# The task
Please repeat exactly the lines below from the line with "Focus the empty Seed input field" to the line with "Task: Open the Problems tool window icon", including both, and leave out every picture.

# Collected data
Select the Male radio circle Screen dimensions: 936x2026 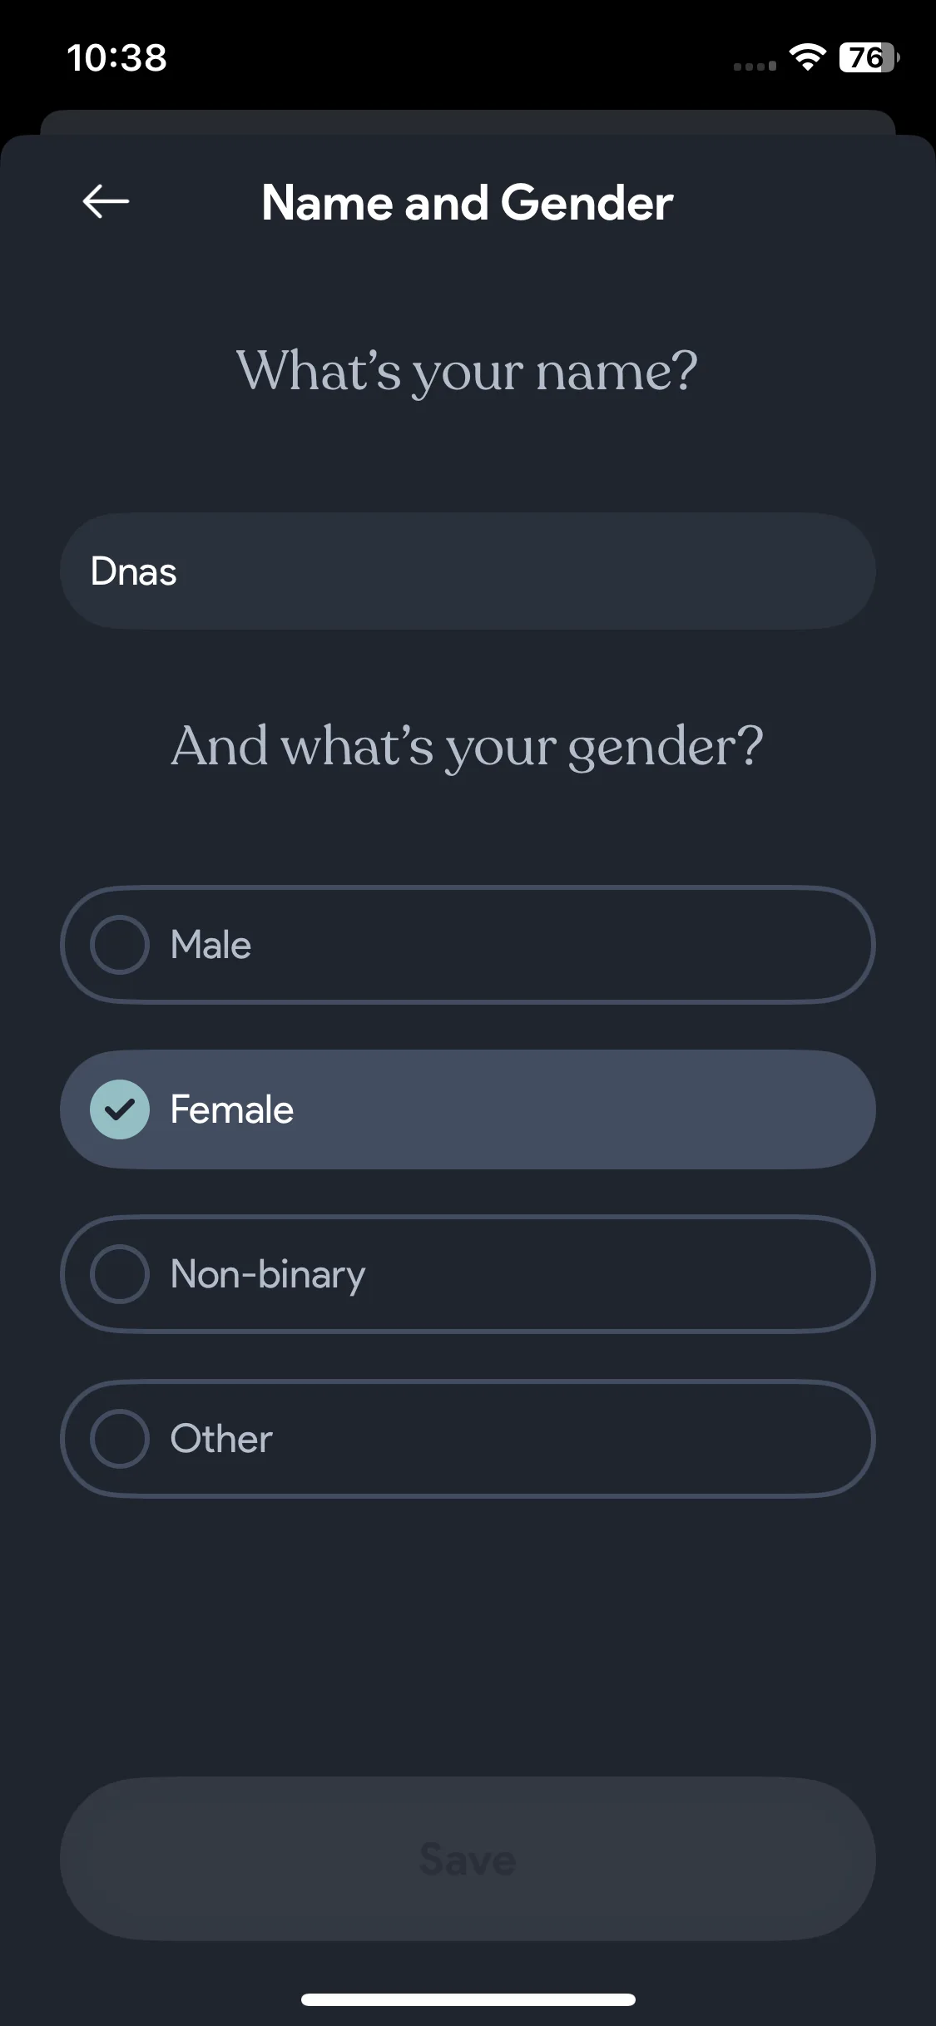tap(120, 945)
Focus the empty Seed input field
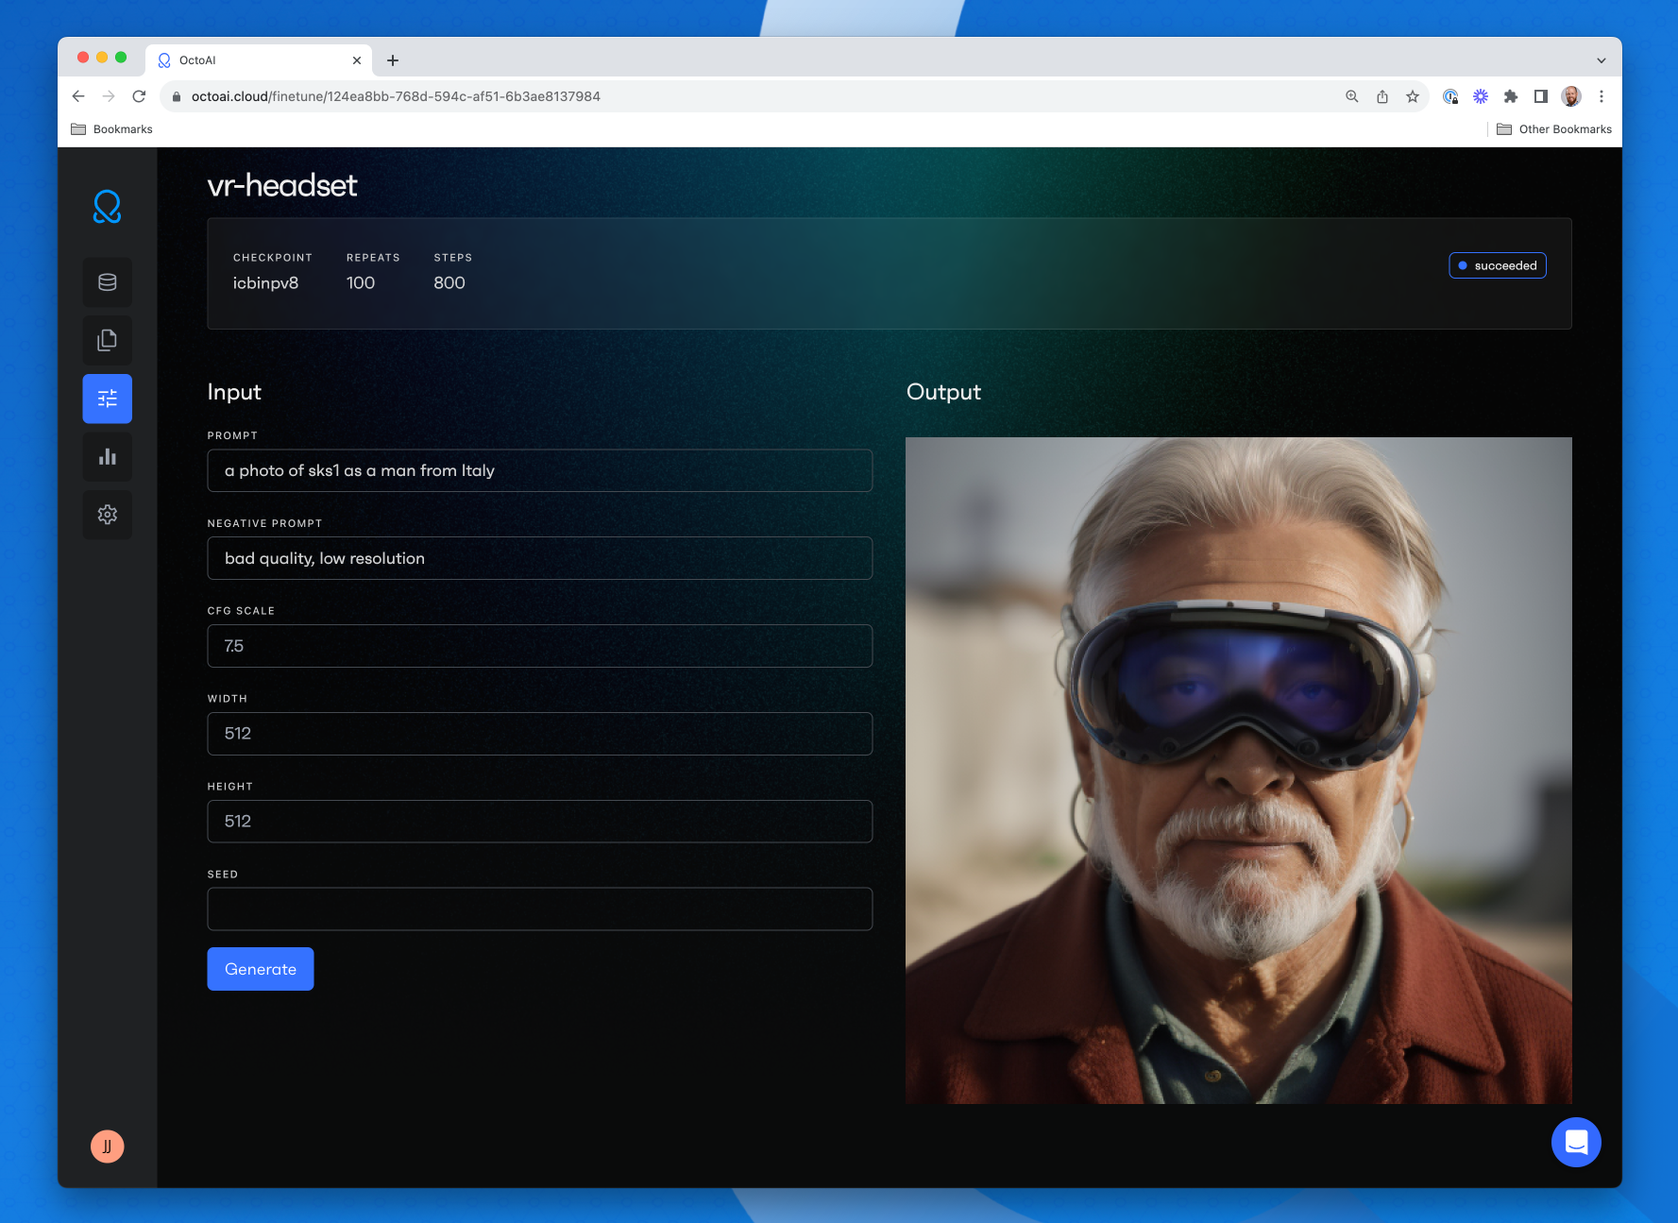The width and height of the screenshot is (1678, 1223). (539, 909)
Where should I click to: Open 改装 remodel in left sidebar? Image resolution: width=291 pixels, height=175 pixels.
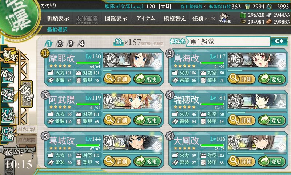coord(8,94)
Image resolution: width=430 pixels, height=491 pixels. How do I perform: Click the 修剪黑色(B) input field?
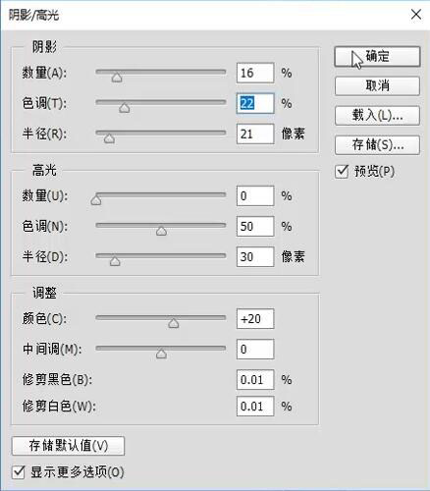(255, 380)
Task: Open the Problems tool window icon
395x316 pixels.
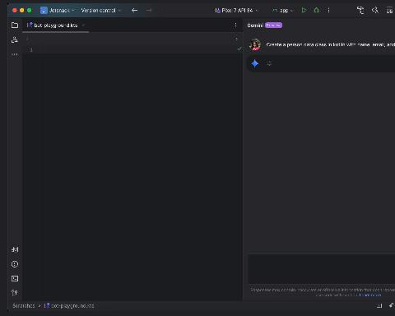Action: click(15, 264)
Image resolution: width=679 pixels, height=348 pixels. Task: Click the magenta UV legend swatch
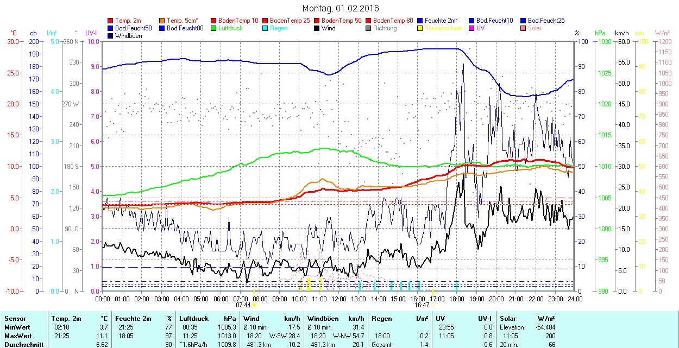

# Result for this task
Focus the empty Seed input field
The width and height of the screenshot is (1678, 1223). (539, 909)
Where should I click to: Open 改装 remodel in left sidebar? Image resolution: width=291 pixels, height=175 pixels.
coord(8,94)
Image resolution: width=430 pixels, height=491 pixels. How do I perform: Click the 修剪黑色(B) input field?
(255, 380)
Task: Open the Problems tool window icon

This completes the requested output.